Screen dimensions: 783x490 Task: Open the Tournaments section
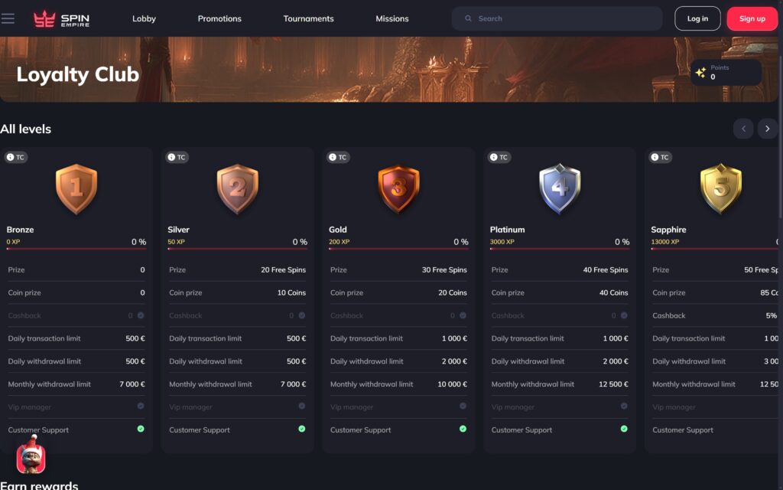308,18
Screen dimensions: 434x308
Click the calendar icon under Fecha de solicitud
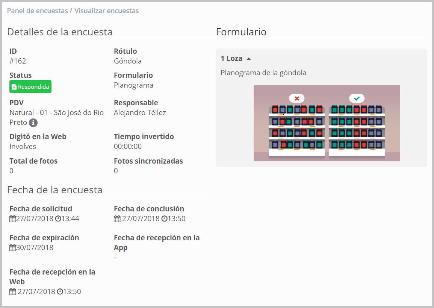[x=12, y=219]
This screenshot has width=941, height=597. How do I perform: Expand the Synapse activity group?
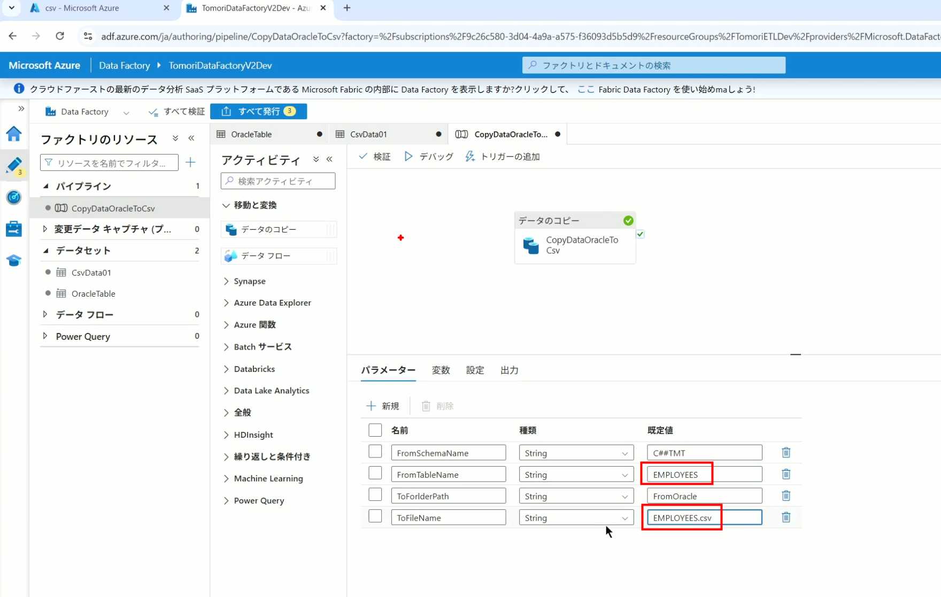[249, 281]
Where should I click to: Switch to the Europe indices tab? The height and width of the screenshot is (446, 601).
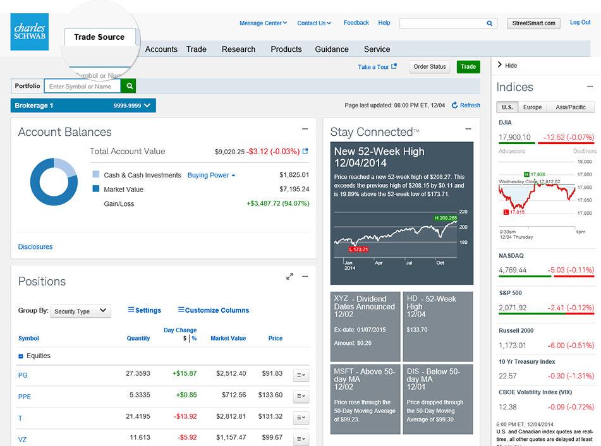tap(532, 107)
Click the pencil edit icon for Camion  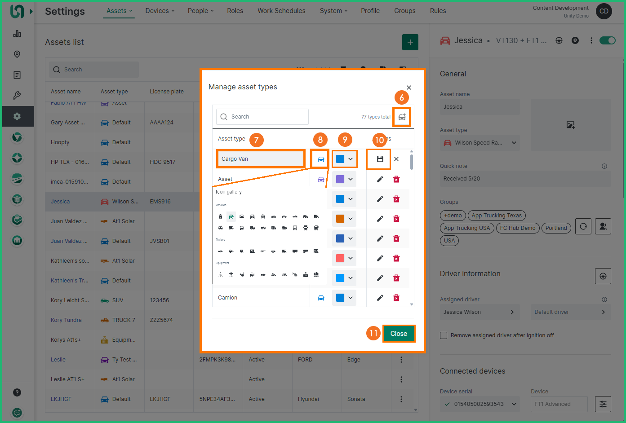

[What to work on]: Convert the records above into a Markdown table with the columns Row and Line, one numbered row per nonblank line, and leave the pictures out.

[Result of the task]:
| Row | Line |
|---|---|
| 1 | Screen dimensions: 783x490 Task: Open the Tournaments section |
| 2 | 308,18 |
| 3 | Screen dimensions: 434x308 |
| 4 | Click the calendar icon under Fecha de solicitud |
| 5 | [x=12, y=219] |
| 6 | This screenshot has width=941, height=597. How do I perform: Expand the Synapse activity group? |
| 7 | [249, 281] |
| 8 | Where should I click to: Switch to the Europe indices tab? The height and width of the screenshot is (446, 601). |
| 9 | tap(532, 107) |
| 10 | Click the pencil edit icon for Camion   |